# Problem set:
[A] Copy everything in the software testing text from "Distribution/Deployment Testing This" down to "of the two.".
[B] Based on the software testing text, answer yes or no to each statement, and support each answer with the deciding words from the text, quoted exactly. (i) Decision coverage requires each decision to have a true and a false outcome at least once. (ii) Statement coverage ensures that every decision outcome is exercised. (iii) The installation processes checked in distribution/deployment testing must be fully automated.
[C] Rewrite the paragraph of the software testing text that begins "Distribution/Deployment Testing" as a short list, keeping its main facts.

# Text provided:
==========

This approach is necessary where required behavior depends upon a number of related factors or a sequence of events.
Condition Coverage Where decisions are made on the basis of complex conditional statements (e.g. . if X < Y/4 and (X > 0 or Z < X) then ....) the decision coverage criterion can still miss faults in these individual conditions. The condition coverage criterion makes us invent test cases that exercise the outcome of each conditional component in a complex decision.
Decision Coverage This technique requires enough test cases to be devised so that each decision has a true and false outcome at least once. The statement coverage criterion will ensure that every statement is exercised and, in particular, every decision. But it will not necessarily exercise every decision outcome. For example, while one test case (X= 0)is sufficient to cover. the statement
if X = 0 then S := 0.
This does not prove that the right action is taken if X is not zero.
Decision Tables A decision table can specify the functional requirements of some programs. If a program is specified in this way, checks of specification consistency and completeness can be carried out.
Distribution/Deployment Testing This involves testing of the processes used to install the system in the live environment. The processes may be manual, automated or a combination of the two.
As well as these testing activities, the other activity which should take place at this stage is planning for a review of system effectiveness after its installation. This review should consider items such as:
• To what extent is the system being actively used by the intended user population?
• Are users experiencing any problems with the system?

==========

# Input data:
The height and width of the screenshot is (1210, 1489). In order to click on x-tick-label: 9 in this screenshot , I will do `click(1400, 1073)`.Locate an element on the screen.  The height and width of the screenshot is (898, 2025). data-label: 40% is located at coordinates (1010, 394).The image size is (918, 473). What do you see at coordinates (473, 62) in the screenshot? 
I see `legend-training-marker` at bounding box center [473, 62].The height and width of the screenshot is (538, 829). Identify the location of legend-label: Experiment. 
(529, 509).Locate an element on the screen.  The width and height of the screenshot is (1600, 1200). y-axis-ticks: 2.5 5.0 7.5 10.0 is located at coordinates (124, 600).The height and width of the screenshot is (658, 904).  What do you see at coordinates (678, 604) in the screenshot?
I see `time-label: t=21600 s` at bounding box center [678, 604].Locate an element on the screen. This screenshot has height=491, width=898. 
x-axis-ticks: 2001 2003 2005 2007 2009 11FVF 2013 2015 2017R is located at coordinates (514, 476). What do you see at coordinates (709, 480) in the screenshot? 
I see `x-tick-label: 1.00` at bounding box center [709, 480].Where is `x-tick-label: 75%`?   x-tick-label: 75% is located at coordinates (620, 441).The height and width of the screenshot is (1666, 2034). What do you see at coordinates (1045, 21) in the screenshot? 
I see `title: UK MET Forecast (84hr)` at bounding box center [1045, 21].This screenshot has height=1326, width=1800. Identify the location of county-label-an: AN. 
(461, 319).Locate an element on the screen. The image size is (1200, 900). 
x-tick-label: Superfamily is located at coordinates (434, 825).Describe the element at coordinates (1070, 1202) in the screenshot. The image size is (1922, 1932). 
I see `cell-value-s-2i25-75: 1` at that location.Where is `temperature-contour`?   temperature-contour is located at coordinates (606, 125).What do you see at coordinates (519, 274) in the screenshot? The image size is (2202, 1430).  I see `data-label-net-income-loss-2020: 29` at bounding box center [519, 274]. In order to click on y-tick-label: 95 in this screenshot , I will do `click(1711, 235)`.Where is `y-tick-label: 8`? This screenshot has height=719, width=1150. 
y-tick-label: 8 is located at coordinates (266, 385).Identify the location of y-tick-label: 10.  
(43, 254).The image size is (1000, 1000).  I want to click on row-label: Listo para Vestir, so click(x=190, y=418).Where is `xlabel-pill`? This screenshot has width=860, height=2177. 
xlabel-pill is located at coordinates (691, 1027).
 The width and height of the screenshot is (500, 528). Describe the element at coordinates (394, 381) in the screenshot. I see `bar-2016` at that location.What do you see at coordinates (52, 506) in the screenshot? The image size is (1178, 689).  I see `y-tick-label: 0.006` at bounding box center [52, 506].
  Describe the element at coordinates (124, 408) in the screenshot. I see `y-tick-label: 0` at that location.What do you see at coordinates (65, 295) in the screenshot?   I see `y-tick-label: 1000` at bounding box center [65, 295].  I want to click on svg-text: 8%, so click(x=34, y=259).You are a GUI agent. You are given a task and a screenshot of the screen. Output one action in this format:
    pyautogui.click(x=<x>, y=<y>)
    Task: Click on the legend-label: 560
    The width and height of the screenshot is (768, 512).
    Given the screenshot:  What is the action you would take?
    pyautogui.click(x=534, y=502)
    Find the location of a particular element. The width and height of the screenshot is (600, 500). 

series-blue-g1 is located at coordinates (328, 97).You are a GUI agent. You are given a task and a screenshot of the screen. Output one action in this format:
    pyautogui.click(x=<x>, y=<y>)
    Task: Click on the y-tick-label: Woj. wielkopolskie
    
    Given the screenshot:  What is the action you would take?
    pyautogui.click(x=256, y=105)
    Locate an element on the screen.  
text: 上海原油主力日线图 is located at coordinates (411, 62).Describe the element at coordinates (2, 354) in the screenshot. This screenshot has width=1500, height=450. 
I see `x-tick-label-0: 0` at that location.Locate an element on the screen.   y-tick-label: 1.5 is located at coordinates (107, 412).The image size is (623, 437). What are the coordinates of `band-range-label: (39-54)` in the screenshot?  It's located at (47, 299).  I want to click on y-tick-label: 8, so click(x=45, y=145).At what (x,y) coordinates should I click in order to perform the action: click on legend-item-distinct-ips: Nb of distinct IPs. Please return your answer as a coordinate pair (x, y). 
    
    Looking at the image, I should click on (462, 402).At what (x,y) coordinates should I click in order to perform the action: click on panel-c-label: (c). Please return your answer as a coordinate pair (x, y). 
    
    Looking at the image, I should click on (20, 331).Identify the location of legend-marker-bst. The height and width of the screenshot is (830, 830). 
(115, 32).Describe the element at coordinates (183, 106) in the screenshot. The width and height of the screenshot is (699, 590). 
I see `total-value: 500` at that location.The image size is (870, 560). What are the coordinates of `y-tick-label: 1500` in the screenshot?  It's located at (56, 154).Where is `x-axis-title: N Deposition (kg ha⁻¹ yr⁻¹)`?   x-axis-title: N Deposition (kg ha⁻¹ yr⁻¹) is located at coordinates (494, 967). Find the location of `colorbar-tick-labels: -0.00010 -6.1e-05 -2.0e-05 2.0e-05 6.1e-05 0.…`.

==========

# Responses per task:
[A]
Distribution/Deployment Testing This involves testing of the processes used to install the system in the live environment. The processes may be manual, automated or a combination of the two.

[B]
(i) Yes: "each decision has a true and false outcome at least once"
(ii) No: "But it will not necessarily exercise every decision outcome."
(iii) No: "The processes may be manual, automated or a combination of the two."

[C]
- Distribution/deployment testing checks the processes used to install the system in the live environment.
- These processes can be manual, automated, or a combination of both.